Evaluation of formulation properties and skin penetration in the same additive-containing formulation.

The aim of this study is to examine the physicochemical properties of the external preparation, the effect on the skin permeability and the human senses. Miconazole nitrate cream formulation (MCZ-A: bland name and MCZ-B, -C, -D: generics) to measure the physicochemical properties, was performed by the skin permeation test and human sensory test. The flattening, viscoelasticity, and water content of each cream were measured and each cream was subjected to near-infrared (NIR) absorption spectroscopy and human sensory testing. The yield value was calculated based on measured flattening and was 734.8 dynes/cm(2) for MCZ-A, 1198.9 dynes/cm(2) for MCZ-B, 461.3 dynes/cm(2) for MCZ-C and 3112.3 dynes/cm(2) for MCZ-D. Measurement of viscoelasticity and viscosity revealed that MCZ-C had a smaller tanδ than the other 3 creams at 25 °C. NIR absorption spectroscopy revealed that MCZ-A had the highest absorption peak due to hydroxyl groups, followed by MCZ-C, -B, and then -D. Measurement of water content revealed that MCZ-A had a water content of 65.9%, MCZ-B, -C, and -D had a water content of around 56.3%. Human sensory testing revealed differences between MCZ-A and MCZ-C and between MCZ-B and MCZ-D in terms of spreadability and feel. These findings indicate that differences in water and oil content and emulsification resulted in the creams having different physical properties, such as flattening, internal structure, and dynamic viscoelasticity.

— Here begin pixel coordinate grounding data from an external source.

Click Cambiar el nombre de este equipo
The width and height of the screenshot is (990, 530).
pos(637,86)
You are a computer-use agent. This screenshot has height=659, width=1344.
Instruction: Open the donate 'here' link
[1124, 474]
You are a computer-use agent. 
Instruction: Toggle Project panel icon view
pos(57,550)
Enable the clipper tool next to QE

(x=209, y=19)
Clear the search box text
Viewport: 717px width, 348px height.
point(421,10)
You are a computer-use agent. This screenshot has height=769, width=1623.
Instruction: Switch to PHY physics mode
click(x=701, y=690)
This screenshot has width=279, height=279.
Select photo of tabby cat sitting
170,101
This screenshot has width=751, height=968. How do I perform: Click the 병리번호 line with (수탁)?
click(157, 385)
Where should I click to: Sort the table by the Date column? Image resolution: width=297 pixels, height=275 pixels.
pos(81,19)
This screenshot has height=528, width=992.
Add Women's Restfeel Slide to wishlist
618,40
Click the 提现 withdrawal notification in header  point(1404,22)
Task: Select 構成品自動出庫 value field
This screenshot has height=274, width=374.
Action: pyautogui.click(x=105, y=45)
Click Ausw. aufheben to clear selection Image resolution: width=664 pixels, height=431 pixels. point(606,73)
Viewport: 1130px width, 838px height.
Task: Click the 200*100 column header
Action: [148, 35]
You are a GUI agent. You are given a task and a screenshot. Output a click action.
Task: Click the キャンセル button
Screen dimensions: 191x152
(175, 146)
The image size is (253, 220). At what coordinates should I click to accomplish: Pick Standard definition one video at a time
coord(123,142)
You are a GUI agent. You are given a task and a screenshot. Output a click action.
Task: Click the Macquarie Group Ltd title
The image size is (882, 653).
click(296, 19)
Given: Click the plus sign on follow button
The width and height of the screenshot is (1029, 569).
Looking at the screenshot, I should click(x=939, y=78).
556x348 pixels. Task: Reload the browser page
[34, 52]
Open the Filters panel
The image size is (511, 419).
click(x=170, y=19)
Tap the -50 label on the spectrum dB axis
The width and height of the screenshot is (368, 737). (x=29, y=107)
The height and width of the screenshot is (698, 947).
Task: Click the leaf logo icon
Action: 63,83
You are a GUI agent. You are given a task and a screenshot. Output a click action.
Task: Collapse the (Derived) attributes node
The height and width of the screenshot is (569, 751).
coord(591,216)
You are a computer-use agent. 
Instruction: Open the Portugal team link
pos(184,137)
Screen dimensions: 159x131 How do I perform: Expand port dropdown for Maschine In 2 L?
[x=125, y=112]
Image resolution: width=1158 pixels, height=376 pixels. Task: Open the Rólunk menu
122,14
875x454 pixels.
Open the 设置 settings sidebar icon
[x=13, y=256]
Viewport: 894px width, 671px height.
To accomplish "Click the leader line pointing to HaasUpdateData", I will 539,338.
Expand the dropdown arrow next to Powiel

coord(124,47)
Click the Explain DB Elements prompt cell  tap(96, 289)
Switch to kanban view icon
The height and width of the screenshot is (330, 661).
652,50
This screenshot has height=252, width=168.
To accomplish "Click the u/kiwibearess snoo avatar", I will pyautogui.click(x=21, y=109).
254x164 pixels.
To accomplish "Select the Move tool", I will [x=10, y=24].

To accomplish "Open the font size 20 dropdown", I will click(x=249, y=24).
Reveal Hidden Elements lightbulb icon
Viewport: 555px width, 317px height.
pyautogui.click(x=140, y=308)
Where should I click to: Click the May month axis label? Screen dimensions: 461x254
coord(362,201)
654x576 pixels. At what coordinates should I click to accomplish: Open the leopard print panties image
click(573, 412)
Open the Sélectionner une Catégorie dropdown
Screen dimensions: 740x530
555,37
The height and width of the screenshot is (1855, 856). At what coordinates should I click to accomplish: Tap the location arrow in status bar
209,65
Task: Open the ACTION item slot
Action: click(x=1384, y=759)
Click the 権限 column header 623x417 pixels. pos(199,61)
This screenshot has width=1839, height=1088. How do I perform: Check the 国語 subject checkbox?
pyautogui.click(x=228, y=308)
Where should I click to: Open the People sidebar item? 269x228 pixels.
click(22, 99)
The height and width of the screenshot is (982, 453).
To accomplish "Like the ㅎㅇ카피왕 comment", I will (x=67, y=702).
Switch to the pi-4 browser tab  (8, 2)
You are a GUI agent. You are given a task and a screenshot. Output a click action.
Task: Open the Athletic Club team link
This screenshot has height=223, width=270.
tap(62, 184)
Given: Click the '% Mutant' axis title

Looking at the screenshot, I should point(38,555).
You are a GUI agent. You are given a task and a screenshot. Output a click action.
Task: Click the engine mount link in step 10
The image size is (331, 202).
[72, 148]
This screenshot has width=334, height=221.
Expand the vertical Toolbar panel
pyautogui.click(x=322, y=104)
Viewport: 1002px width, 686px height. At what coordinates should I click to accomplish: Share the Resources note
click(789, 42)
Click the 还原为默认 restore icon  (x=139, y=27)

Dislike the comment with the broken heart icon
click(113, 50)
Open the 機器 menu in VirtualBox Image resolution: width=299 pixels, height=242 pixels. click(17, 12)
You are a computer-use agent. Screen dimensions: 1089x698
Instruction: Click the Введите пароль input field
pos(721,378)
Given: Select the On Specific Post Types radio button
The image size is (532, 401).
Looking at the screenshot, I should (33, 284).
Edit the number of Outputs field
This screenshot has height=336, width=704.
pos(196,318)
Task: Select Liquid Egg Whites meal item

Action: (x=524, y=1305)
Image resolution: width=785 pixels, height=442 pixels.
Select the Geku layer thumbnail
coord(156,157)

NIR absorption spectroscopy, which allows non-destructive measurement of a sample's physicochemical properties, and measurement of viscoelasticity and viscosity, which allows measurement of a sample's dynamic viscoelasticity, revealed differences in the physical properties of creams. The skin permeation test, skin MCZ amount was 7.48 µg/cm(2) for MCZ-A, 5.11 µg/cm(2) for MCZ-B, 12.08 µg/cm(2) for MCZ-C and 3.75 µg/cm(2) for MCZ-D. In addition, since the drug spread is good about the skin migration, spreadability is affecting the potential dermal transfer.